Visit my new Facebook page on The Case for Impeachment. Like, share, invite friends. https://t.co/MKTYAYerTu— Allan Lichtman (@AllanLichtman) April 13, 2017
“Everything depends on the FBI or congressional investigations, which could unravel his administration.”
Mr Lichtman, who is currently promoting a new book, The Case for Impeachment, believes there are a number of reasons Mr Trump could be thus censured, including “crimes against humanity” for his decision to withdraw the US from the effort to stop climate change.
But more realistically, he believes the president has fallen foul of two other rules that impact the Oval Office - the emoluments clause of the US constitution which prevents him from taking gifts from a foreign power, and another law which prohibits public officials benefiting from insider knowledge.

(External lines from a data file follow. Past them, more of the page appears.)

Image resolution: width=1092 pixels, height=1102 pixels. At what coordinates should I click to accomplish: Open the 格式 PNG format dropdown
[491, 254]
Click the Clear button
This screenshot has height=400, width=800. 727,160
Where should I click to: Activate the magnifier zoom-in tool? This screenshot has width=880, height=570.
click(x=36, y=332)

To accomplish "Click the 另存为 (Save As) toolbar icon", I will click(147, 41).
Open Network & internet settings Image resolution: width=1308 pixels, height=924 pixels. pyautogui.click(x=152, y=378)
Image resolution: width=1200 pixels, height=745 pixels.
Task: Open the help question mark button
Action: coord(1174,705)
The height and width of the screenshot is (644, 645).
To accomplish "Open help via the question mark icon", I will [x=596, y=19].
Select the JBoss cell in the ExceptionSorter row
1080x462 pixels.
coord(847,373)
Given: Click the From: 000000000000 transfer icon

Mr Lichtman argues that Mr Trump has so far failed to hand over the money from foreign officials who have stayed at his hotels. Meanwhile, the ongoing probes into Russia’s alleged inference in the 2016 election and possible links between Moscow and members of Mr Trump’s team, could throw up all sorts of things worthy of pursuing.
The process for impeaching a president is reasonably straightforward and starts with a vote in the House. The case then moves to the Senate, where a two-thirds vote is required to convict the commander-in-chief.
Only two presidents - Bill Clinton and Andrew Johnson - have suffered the first fate. No president has been convicted by the Senate, though Richard Nixon most likely would have, had he not resigned.
Mr Lichtman points out that at the moment, the Republicans control the House and the Senate. However, he believes if the Russian probes were to come up with something so bad about Mr Trump that Republicans believed it could damage them at the mid-terms not to ditch him, they might quickly do so. Then Mike Pence would assume the presidency.
“The like Mike Pence much more than they do Trump,” said Mr Lichtman. “Then Mr Pence would be able to pick his own vice president and the Republicans would have their dream team - Mike Pence and Paul Ryan.”
Mr Lichtman, who claimed not to be a betting man, said he believed there was a 50 per cent chance Mr Trump would be impeached before the mid-terms and a better than 50 per cent chance that it would take place before he completed his term.
Christina Greer, associate professor of political science at Fordham University in New York, said everything depended on what the Republican Party decided what was in its best interests. She said it sill considered what befell Nixon as one of its “darkest moments”.
“The genius of this is that there is so much out there out there that is impeachable, but because there is so much it becomes hard to form a narrative,” she said.
“The Republicans are more loyal to the party than they are to the people. Impeachment will not reflect well on the party.”